## [Task brief]
All entries must be returned precisely as they appear.

## [Data for processing]

● ● ●

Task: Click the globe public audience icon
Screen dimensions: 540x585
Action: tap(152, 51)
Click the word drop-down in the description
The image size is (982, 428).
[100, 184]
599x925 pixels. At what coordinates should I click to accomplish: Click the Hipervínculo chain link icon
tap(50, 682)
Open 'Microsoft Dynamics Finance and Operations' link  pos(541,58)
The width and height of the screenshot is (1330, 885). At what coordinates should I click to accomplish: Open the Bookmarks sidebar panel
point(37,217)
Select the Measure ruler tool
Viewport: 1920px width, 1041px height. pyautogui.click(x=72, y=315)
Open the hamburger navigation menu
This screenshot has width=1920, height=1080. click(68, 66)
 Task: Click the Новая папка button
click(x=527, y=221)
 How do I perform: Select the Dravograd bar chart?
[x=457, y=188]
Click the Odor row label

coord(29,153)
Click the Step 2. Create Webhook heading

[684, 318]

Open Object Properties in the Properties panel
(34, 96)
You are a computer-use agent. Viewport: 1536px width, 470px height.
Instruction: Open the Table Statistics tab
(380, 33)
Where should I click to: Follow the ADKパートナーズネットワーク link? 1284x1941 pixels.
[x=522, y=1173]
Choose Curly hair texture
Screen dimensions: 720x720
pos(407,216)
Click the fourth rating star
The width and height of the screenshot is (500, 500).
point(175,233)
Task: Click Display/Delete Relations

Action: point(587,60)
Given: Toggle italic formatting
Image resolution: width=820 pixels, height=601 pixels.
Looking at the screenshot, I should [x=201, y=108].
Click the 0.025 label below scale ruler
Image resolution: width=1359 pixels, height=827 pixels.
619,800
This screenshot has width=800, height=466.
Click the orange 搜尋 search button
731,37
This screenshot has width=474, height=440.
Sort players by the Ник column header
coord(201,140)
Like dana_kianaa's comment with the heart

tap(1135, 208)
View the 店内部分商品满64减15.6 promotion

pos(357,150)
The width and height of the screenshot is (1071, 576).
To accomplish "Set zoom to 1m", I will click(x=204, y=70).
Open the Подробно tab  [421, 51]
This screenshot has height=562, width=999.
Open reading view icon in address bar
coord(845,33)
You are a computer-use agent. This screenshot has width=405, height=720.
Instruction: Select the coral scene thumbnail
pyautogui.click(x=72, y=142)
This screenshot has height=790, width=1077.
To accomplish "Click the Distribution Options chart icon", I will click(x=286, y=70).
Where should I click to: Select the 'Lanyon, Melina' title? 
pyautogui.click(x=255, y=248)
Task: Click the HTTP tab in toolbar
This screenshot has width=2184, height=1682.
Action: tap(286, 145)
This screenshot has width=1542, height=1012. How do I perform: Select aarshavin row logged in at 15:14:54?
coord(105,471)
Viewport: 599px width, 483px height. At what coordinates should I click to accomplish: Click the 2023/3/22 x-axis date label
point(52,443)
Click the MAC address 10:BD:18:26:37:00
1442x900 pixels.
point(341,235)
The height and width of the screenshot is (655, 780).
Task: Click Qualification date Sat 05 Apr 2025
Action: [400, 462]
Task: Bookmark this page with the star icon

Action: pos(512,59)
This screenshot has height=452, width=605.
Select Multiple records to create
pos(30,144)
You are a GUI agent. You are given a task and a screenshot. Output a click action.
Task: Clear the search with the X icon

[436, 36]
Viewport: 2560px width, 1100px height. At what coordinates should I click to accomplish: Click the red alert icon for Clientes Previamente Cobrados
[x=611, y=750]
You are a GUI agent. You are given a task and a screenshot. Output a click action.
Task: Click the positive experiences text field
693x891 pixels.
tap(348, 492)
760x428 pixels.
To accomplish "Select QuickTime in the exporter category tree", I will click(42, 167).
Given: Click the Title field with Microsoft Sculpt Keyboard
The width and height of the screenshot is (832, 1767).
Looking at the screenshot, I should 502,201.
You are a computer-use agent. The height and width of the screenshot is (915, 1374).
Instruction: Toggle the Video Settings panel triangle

● ● ●

## [Written response]
Task: Click the globe public audience icon
Screen dimensions: 540x585
Action: tap(152, 51)
Click the word drop-down in the description
The image size is (982, 428).
[100, 184]
599x925 pixels. At what coordinates should I click to accomplish: Click the Hipervínculo chain link icon
tap(50, 682)
Open 'Microsoft Dynamics Finance and Operations' link  pos(541,58)
The width and height of the screenshot is (1330, 885). At what coordinates should I click to accomplish: Open the Bookmarks sidebar panel
point(37,217)
Select the Measure ruler tool
Viewport: 1920px width, 1041px height. pyautogui.click(x=72, y=315)
Open the hamburger navigation menu
This screenshot has width=1920, height=1080. click(68, 66)
 Task: Click the Новая папка button
click(x=527, y=221)
 How do I perform: Select the Dravograd bar chart?
[x=457, y=188]
Click the Odor row label

coord(29,153)
Click the Step 2. Create Webhook heading

[684, 318]

Open Object Properties in the Properties panel
(34, 96)
You are a computer-use agent. Viewport: 1536px width, 470px height.
Instruction: Open the Table Statistics tab
(380, 33)
Where should I click to: Follow the ADKパートナーズネットワーク link? 1284x1941 pixels.
[x=522, y=1173]
Choose Curly hair texture
Screen dimensions: 720x720
pos(407,216)
Click the fourth rating star
The width and height of the screenshot is (500, 500).
point(175,233)
Task: Click Display/Delete Relations

Action: point(587,60)
Given: Toggle italic formatting
Image resolution: width=820 pixels, height=601 pixels.
Looking at the screenshot, I should [x=201, y=108].
Click the 0.025 label below scale ruler
Image resolution: width=1359 pixels, height=827 pixels.
619,800
This screenshot has width=800, height=466.
Click the orange 搜尋 search button
731,37
This screenshot has width=474, height=440.
Sort players by the Ник column header
coord(201,140)
Like dana_kianaa's comment with the heart

tap(1135, 208)
View the 店内部分商品满64减15.6 promotion

pos(357,150)
The width and height of the screenshot is (1071, 576).
To accomplish "Set zoom to 1m", I will click(x=204, y=70).
Open the Подробно tab  [421, 51]
This screenshot has height=562, width=999.
Open reading view icon in address bar
coord(845,33)
You are a computer-use agent. This screenshot has width=405, height=720.
Instruction: Select the coral scene thumbnail
pyautogui.click(x=72, y=142)
This screenshot has height=790, width=1077.
To accomplish "Click the Distribution Options chart icon", I will click(x=286, y=70).
Where should I click to: Select the 'Lanyon, Melina' title? 
pyautogui.click(x=255, y=248)
Task: Click the HTTP tab in toolbar
This screenshot has width=2184, height=1682.
Action: tap(286, 145)
This screenshot has width=1542, height=1012. How do I perform: Select aarshavin row logged in at 15:14:54?
coord(105,471)
Viewport: 599px width, 483px height. At what coordinates should I click to accomplish: Click the 2023/3/22 x-axis date label
point(52,443)
Click the MAC address 10:BD:18:26:37:00
1442x900 pixels.
point(341,235)
The height and width of the screenshot is (655, 780).
Task: Click Qualification date Sat 05 Apr 2025
Action: [400, 462]
Task: Bookmark this page with the star icon

Action: pos(512,59)
This screenshot has height=452, width=605.
Select Multiple records to create
pos(30,144)
You are a GUI agent. You are given a task and a screenshot. Output a click action.
Task: Clear the search with the X icon

[436, 36]
Viewport: 2560px width, 1100px height. At what coordinates should I click to accomplish: Click the red alert icon for Clientes Previamente Cobrados
[x=611, y=750]
You are a GUI agent. You are given a task and a screenshot. Output a click action.
Task: Click the positive experiences text field
693x891 pixels.
tap(348, 492)
760x428 pixels.
To accomplish "Select QuickTime in the exporter category tree", I will click(42, 167).
Given: Click the Title field with Microsoft Sculpt Keyboard
The width and height of the screenshot is (832, 1767).
Looking at the screenshot, I should 502,201.
You are a computer-use agent. The height and width of the screenshot is (915, 1374).
Instruction: Toggle the Video Settings panel triangle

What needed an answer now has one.